Support *BSD operating systems.
One of the benefits of WSL is that many server environments are Linux systems and the developer can validate many changes locally before deployment.
Similarly, various *BSD variants (Free-, Open-, etc.) are also frequently used on servers and developers could benefit immensely from having similar functionality.
This will likely be a larger item than allowing multiple Linux distributions on WSL due to the differences in system call structure.
WSL executes unmodified Linux binaries by emulating a Linux kernel interface on top of the Windows NT kernel. WSL translates the Linux syscalls to NT syscalls. This can be particularly challenging when that are not one-to-one matches between the Linux and NT kernels.
In order to support the BSDs Microsoft would have to also emulate a BSD kernel interface on top of the NT kernel to interpret BSD syscalls.
The first problem is that the BSDs implement syscalls using stack, not CPU registers like Linux and NT, which would require a lot of effort to translate between, likely diminishing any performance improvements from running a BSD.
The second big problem is that unlike Linux each BSD implements syscalls slightly differently in their kernels. The WSB layer would have to know and be able to translate between OpenBSD, FreeBSD, NetBSD, and DragonflyBSD and NT syscalls.

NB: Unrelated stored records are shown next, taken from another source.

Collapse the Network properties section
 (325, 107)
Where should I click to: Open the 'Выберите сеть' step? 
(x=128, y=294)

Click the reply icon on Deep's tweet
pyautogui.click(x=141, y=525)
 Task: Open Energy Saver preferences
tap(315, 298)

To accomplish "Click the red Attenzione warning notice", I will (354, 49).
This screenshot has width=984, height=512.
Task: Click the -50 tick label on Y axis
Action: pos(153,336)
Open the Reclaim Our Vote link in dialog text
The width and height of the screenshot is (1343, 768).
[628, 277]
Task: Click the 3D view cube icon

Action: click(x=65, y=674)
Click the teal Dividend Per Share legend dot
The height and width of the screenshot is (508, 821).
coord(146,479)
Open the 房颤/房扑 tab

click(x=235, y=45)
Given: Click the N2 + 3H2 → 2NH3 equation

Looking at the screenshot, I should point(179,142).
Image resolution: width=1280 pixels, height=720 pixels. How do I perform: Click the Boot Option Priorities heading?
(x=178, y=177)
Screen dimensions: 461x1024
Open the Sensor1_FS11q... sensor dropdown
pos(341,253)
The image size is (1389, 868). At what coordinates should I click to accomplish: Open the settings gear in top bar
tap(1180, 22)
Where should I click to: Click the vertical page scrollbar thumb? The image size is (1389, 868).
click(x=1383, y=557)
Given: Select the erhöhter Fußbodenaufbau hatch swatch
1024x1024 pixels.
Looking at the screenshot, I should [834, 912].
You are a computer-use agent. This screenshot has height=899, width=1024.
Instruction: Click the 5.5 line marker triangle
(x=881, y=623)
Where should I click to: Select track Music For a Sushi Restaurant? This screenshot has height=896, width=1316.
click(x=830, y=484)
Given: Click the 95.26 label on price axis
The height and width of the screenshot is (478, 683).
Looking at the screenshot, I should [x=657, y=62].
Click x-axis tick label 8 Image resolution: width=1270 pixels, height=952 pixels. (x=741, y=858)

You're asking Microsoft to duplicate their existing effort to support BSDs and to introduce a massive degree of complexity, it's not clear you would get much better than the existing minimal Linux environments you can already install, either from the Microsoft Store or manually.
I would recommend you just run a BSD environment in a container on top of WSL, which is already executing at near-native speed. Let qemu handle the syscall translations.
If this were in place I think I'd live in Windows full-time.
Aristotle Cajetan commented
Theoretically, could someone from the WSL team go through what sort of differences you would have with WSL and BSD? I am just curious as to how that would work, I mean as far as licensing I know its the same issue. The only real reason why WINE in Linux is broken has to do with the API call that you would get in windows, which they can't be able to make because otherwise legal problems.
It would be nice to simply have Microsoft assure Linux users, that using the API in the same manner Windows is now using Linux to get MacOS developers, and Linux developers back to Windows, or at least increase the productivity of Windows developers (a good thing). If that were the case, we would see much greater interoperability going both ways. Alright thanks! I myself, believe in what WSL is doing is going to be something good for the space. I really appreciate what you guys are doing, this is from a real rabid linux fan. I came back to windows, because I could finally have my familiar environment with the stability that windows offers, plus the network effect you guys have in the software side of things.